Many adult children in New Jersey may realize that if their parents die owning a home, it is possible there will be a mortgage on that home. How the home and mortgage are dealt with after death should be a topic of discussion when the parents are doing their estate planning. There are several ways that the home can be passed on after death.
Most estate plans strive to avoid probate if possible. Having to go through probate can be time consuming and costly for those left behind. Larger assets such as a house will not be titled to the heirs until the probate is concluded, and that could take months or even years depending on the circumstances.
There are several types of trusts in New Jersey that the home could be put into that would allow the parents to retain ownership of the home, live in the home until their death, and then immediately pass on once they are deceased.
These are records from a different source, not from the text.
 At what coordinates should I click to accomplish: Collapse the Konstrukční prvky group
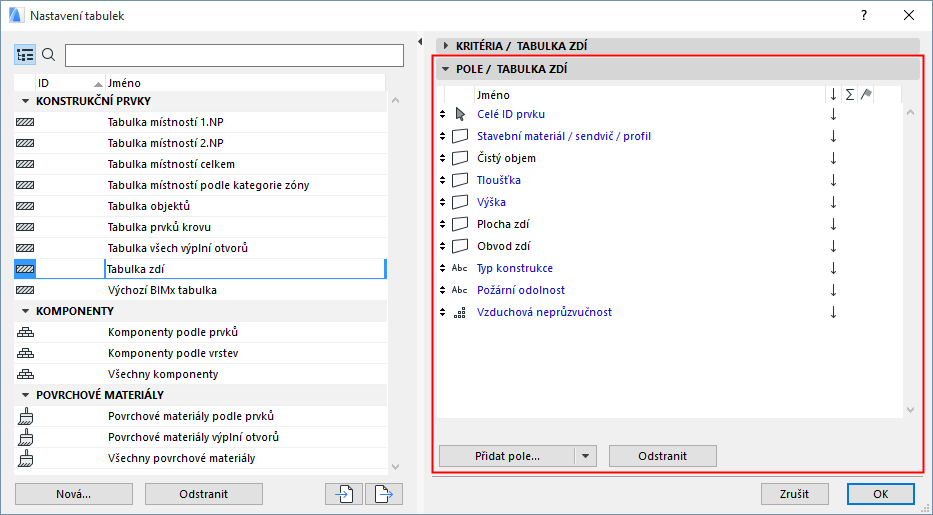[x=24, y=101]
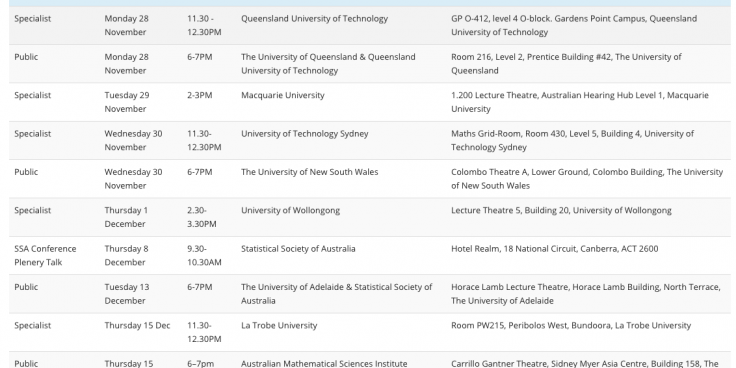The width and height of the screenshot is (736, 368).
Task: Select the Colombo Theatre A venue cell
Action: [587, 179]
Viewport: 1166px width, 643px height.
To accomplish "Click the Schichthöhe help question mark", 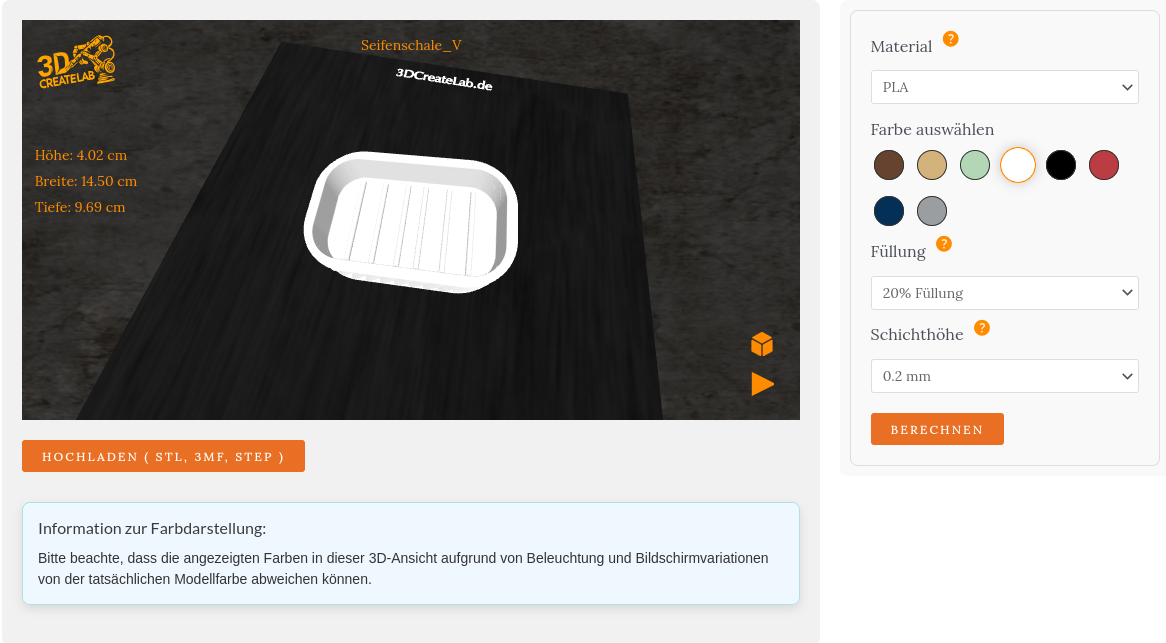I will point(982,328).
Some parents may decide to sell or deed their house to their children while they are still alive with the agreement that the parents will live in the house until they die. There is an element of risk to this since some children may kick their parents out of the house in order to sell it or move in themselves. In addition, if that child is sued for any reason, the house could end up being seized.
Deciding what to do with assets such as a house after death can be an uncomfortable conversation to have, but it is a necessary one. Estate planning can not only put the planners' minds at ease, but may also end up saving heirs additional costs. If it is possible to keep a house out of probate, it may be worth having a conversation that everyone would prefer not to have.